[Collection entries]
= = = = = = =

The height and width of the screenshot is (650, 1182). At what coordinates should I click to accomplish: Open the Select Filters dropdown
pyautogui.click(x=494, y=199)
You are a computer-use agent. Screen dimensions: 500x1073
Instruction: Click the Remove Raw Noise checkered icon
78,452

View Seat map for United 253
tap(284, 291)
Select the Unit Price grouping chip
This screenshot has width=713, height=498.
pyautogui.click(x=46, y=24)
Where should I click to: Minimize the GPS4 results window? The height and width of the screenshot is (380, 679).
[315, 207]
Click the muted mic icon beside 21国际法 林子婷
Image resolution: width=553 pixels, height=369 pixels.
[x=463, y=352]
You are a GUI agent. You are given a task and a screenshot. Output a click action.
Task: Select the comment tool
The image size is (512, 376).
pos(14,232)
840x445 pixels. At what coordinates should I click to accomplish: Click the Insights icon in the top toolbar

= = = = = = =

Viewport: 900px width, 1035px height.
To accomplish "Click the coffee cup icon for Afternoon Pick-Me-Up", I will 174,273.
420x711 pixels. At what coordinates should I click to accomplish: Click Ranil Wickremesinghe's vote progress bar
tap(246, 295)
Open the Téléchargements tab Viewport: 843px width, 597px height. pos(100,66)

= = = = = = =

■ GOAL OF THE EXERCISE ■
Working from the entries above, find every line in which the word "Viewport" occurs and copy it.

■ SOLUTION FOR THIS EXERCISE ■
Viewport: 900px width, 1035px height.
Open the Téléchargements tab Viewport: 843px width, 597px height. pos(100,66)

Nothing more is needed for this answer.